-------- Records for this task
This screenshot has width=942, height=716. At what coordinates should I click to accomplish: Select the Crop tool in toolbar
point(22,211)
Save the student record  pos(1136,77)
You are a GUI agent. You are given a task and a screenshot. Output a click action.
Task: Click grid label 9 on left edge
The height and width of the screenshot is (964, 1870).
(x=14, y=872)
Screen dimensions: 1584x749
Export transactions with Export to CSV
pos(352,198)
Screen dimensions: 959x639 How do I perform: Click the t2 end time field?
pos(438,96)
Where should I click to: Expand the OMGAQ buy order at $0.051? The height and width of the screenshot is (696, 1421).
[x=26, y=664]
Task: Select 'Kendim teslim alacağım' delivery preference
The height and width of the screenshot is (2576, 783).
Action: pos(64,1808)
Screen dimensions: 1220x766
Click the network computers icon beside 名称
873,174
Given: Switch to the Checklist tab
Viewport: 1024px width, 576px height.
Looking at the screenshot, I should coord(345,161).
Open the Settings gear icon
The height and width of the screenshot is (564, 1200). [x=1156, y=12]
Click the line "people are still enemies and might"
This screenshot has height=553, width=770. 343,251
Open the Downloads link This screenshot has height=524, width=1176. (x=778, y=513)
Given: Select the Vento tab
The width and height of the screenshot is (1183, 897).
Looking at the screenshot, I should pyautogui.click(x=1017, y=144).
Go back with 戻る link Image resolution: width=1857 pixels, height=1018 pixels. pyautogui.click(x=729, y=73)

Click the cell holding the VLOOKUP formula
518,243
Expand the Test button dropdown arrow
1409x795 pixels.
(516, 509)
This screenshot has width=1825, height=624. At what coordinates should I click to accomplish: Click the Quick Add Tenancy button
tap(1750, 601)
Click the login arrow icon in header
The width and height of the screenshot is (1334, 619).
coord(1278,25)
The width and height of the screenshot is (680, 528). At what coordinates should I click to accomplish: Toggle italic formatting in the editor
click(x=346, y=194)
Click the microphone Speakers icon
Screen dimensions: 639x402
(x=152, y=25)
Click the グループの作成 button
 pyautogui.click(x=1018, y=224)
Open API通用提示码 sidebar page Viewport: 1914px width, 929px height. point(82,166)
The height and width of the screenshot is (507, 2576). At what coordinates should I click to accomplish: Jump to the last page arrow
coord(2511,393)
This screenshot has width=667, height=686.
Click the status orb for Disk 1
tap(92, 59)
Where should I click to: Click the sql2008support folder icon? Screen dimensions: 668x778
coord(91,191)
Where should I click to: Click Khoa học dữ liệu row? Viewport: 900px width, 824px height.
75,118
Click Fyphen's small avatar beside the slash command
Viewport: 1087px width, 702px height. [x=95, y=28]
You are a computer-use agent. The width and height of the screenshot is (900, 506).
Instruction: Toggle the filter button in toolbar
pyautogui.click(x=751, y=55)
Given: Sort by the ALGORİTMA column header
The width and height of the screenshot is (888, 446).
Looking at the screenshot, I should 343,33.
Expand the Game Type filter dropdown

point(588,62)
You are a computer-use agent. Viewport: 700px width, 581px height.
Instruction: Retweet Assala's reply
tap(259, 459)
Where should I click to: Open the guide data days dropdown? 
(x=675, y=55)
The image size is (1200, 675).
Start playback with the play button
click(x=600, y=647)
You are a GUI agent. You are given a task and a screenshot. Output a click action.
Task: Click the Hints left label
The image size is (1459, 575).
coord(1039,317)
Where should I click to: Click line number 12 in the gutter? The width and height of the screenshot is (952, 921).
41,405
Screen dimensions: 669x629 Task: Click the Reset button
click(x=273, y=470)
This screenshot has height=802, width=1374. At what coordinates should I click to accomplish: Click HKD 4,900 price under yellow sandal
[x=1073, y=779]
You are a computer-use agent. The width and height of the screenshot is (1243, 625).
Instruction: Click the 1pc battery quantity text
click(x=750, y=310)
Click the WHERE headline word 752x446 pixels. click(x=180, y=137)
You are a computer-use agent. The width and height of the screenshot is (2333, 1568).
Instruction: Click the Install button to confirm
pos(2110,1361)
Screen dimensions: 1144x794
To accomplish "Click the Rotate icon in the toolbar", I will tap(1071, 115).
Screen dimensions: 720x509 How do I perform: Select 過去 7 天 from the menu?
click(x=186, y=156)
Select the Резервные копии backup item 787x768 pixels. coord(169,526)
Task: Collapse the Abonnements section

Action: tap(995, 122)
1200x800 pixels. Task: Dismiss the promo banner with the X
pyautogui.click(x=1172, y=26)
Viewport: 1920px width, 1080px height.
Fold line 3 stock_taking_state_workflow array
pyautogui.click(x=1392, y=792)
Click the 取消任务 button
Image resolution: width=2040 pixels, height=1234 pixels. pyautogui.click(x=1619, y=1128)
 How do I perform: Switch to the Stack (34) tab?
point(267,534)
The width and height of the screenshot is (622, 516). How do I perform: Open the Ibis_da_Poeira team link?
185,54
----------------
-- Activity --
Each line with the word "agent" in the records above belongs in the result; copy all of them.

-- Problem solution --
You are a GUI agent. You are given a task and a screenshot. Output a click action.
You are a computer-use agent. The width and height of the screenshot is (900, 506).
You are a computer-use agent. Viewport: 700px width, 581px height.
You are a GUI agent. You are given a task and a screenshot. Output a click action.
You are a computer-use agent. The width and height of the screenshot is (1243, 625).
You are a computer-use agent. The width and height of the screenshot is (2333, 1568).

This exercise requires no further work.